(Item-finding entries)
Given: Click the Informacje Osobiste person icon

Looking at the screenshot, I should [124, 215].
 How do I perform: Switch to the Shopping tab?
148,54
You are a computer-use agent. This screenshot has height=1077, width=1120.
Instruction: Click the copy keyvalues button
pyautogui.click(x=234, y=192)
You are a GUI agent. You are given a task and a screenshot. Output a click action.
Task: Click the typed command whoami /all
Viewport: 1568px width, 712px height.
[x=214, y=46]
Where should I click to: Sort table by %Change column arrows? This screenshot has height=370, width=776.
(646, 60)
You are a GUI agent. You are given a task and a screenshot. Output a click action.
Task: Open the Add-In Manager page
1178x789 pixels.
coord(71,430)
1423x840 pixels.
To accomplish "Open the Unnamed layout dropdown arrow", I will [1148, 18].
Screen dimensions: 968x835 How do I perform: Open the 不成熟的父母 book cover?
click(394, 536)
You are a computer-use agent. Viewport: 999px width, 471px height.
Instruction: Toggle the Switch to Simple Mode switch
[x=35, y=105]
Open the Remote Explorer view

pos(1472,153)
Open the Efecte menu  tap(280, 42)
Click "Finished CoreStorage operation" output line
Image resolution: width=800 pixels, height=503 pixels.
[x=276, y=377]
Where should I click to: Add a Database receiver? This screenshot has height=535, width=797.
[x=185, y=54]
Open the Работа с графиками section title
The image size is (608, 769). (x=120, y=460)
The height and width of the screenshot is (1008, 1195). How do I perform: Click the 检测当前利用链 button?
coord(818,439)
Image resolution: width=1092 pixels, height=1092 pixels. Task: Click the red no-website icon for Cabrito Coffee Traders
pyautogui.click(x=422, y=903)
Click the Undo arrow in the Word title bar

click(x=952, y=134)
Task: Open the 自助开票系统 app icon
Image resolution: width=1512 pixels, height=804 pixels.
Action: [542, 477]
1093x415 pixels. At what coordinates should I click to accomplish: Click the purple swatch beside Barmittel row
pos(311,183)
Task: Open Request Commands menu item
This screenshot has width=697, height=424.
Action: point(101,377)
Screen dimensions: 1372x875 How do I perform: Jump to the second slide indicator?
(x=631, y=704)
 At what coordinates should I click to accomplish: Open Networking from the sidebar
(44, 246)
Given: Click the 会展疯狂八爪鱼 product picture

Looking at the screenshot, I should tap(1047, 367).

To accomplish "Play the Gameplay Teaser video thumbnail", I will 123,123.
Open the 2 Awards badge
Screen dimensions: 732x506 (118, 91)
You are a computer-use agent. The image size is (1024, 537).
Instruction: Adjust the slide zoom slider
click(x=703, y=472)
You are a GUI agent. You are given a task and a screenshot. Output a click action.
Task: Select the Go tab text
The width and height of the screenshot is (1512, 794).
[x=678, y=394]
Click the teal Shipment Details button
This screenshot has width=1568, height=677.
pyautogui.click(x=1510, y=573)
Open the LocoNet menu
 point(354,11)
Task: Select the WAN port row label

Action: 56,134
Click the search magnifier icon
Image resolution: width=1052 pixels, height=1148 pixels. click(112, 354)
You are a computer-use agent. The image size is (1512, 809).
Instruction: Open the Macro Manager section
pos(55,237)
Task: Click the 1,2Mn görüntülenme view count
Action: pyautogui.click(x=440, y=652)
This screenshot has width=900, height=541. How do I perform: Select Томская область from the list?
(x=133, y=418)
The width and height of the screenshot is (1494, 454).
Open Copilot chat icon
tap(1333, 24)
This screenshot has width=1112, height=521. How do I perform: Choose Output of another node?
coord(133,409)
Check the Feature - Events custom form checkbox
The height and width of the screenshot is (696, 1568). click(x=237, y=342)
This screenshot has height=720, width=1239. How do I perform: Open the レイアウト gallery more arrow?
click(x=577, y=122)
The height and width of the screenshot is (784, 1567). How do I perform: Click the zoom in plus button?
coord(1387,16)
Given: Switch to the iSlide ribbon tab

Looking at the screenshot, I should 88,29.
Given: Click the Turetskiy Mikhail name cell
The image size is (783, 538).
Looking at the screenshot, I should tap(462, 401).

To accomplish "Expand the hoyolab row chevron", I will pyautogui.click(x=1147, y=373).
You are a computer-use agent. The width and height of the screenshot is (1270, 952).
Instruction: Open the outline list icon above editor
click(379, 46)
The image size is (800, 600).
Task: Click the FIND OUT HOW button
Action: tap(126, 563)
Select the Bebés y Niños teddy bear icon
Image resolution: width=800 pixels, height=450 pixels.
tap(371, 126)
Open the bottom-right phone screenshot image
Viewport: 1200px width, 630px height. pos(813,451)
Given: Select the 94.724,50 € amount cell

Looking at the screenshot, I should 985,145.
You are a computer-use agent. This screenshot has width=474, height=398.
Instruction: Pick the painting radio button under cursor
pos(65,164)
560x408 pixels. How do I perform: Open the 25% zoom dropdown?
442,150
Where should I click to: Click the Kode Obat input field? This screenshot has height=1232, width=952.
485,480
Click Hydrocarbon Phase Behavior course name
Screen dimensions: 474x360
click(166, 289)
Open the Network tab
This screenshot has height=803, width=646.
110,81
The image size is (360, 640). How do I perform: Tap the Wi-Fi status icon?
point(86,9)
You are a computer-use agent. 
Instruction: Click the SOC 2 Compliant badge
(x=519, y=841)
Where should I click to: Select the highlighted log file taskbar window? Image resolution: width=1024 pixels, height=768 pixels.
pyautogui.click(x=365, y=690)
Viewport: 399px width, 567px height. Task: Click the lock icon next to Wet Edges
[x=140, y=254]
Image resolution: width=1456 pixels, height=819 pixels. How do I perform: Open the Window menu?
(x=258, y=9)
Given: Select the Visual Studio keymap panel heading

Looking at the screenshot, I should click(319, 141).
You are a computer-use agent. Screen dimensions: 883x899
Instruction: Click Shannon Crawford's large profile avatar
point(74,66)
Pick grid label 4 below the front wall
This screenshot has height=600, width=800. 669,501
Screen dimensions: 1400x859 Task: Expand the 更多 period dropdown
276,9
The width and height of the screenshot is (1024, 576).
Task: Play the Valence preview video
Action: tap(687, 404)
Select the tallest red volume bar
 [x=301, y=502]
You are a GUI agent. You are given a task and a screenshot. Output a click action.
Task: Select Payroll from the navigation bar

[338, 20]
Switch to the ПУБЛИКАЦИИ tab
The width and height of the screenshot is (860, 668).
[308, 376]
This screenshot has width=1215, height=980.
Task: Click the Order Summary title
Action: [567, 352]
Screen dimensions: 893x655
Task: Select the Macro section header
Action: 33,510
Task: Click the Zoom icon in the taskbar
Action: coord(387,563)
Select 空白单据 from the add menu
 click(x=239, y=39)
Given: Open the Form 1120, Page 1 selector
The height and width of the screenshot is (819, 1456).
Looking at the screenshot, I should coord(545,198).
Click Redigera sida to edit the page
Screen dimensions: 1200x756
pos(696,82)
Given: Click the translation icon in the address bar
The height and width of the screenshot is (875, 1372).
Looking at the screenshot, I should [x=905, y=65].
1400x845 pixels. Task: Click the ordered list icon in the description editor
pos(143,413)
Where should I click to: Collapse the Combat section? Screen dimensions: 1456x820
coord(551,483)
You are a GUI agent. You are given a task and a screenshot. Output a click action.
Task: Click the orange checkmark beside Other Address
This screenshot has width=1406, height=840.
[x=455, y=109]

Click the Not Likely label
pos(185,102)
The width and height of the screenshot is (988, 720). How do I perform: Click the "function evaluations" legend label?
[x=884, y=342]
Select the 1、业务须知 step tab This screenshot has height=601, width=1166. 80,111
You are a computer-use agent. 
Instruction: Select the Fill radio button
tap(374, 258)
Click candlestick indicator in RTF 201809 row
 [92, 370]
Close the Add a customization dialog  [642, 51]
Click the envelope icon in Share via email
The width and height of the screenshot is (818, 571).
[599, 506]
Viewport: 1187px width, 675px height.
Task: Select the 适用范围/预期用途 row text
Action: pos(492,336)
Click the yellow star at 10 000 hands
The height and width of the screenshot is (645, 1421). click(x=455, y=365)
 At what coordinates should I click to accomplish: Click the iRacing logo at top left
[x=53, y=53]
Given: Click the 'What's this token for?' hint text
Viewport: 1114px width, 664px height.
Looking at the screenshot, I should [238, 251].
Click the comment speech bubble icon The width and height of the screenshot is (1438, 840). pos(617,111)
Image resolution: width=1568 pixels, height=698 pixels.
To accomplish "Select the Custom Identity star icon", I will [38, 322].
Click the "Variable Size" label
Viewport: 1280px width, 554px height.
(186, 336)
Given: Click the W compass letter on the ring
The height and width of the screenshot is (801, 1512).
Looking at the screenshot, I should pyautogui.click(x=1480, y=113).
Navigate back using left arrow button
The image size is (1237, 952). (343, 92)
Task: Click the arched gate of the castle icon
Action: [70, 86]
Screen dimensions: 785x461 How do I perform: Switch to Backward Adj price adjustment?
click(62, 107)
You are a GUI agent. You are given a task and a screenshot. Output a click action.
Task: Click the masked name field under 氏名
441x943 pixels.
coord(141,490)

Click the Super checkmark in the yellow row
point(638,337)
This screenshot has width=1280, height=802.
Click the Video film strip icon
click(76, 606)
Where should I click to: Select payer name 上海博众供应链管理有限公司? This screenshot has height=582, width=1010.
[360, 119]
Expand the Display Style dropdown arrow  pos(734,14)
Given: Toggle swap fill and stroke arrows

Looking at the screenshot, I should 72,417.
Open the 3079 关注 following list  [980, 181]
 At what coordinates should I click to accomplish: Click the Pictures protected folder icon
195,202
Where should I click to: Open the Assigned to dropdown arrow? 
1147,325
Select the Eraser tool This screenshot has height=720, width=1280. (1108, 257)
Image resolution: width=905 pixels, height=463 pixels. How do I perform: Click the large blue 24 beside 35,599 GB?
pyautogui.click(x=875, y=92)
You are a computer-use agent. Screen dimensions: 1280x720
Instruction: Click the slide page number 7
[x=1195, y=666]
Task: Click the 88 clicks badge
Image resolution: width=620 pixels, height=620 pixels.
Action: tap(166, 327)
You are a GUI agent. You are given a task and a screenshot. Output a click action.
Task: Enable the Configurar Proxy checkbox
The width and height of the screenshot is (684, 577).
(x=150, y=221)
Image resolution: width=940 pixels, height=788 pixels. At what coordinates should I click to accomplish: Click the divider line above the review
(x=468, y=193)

▸ **What is required**:
Render the entries as a JSON list of strings, one string per line and no blank lines, starting with the line that contains "Click Redigera sida to edit the page" and going on through the line that contains "pos(143,413)".

▸ **Worked solution**:
[
  "Click Redigera sida to edit the page",
  "Screen dimensions: 1200x756",
  "pos(696,82)",
  "Given: Click the translation icon in the address bar",
  "The height and width of the screenshot is (875, 1372).",
  "Looking at the screenshot, I should [x=905, y=65].",
  "1400x845 pixels. Task: Click the ordered list icon in the description editor",
  "pos(143,413)"
]